Thursday, 25 October 2012

BFAR’s hatchery reveals tilapia secrets

Featured eggs … a female tilapia breeder regurgitates fertilized eggs on the basin with the help of a technician. - BicolMailpic


BULA, Camarines Sur: People don’t know the tilapia they eat were eggs once fertilized in their mother tilapia’s mouth and regurgitated to evolve from fries to fingerlings to maturity.

Dennis Del Socorro, regional director of the Bureau of Fisheries and Aquatic Resources (BFAR), explained the unique way the tilapia eggs are fertilized which involved certain behavior unique to this freshwater species of fish.

He narrates how copulation of tilapia starts with the male breeder ramming its head on the belly of the female breeder until the orange eggs are spurted from the orifice at the bottom pectoral fin.

Then, the female breeder gathers their own eggs in its mouth, and then the male breeder flips and positions its orifice and releases its eggs near the mouth of the female breeder which takes them in into its mouth to fertilize with their own eggs earlier stored near the gills.

After eight to 10 days, the fertilized eggs are regurgitated and the process to maturity from fry to fingerling begins.

This process of life creation intended to bring food for the table goes over and over again in the 15-hectare Regional Freshwater Fisheries Center (RFFC) located at Fabrica, Bula, Camarines Sur, where male and female breeders are selectively and periodically mated for the production of 15 million fingerlings for dispersal to local government units (LGUs) all over the region.

Not only that: the tilapia can easily switch sexes from male to female and vice versa through hormonal manipulation, depending on the ratio of male and female breeders in the ponds.

Del Socorro said that when the male and female ratio of tilapia raised in RFFC becomes greater for the male population they manipulate them to become female breeders by giving them feeds that increase their female hormones.

But he said the male tilapia which are turned into female breeders go back to their original male sex after two months without hormonal feeds.
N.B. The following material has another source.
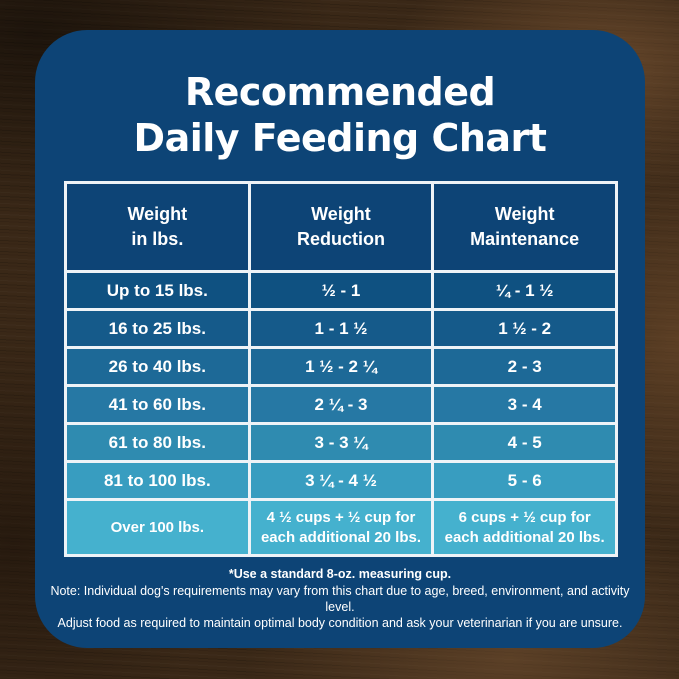 This screenshot has width=679, height=679. Describe the element at coordinates (158, 366) in the screenshot. I see `weight-range-cell: 26 to 40 lbs.` at that location.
At least seven technicians are fulltime in raising tilapia breeders for eight breeding cycles every year in 12 separate cubicles at the RFFC which BFAR manages and operate.

Del Socorro reveals that the hatchery system of RFFC is designed for least human handling of the fertilized eggs, fries, and fingerlings through pipes that are connected from the nursery to the growing ponds.

He said the RFFC provides LGUs with their request for fingerlings that are dispersed to tilapia growers and at rivers and lakes in the localities.

Del Socorro said the LGUs have only to request from them their needs of tilapia fingerlings and these are all given for free.

He said the RFFC also provides training for tilapia growers which at present an average of 120 trainees per month enroll and receive free fingerlings after training completion.

Del Socorro said the RFFC which started its tilapia hatchery operation in 1997 has consistently contributed to the government’s efforts to achieve food security. – Bicol Mail

Dennis Del Socorro ... his hatchery has contributed to the effort of increasing inland fish production. - BicolMailpic

1 comment:

  1. Can this be done as a cooperative in Jose Panganiban?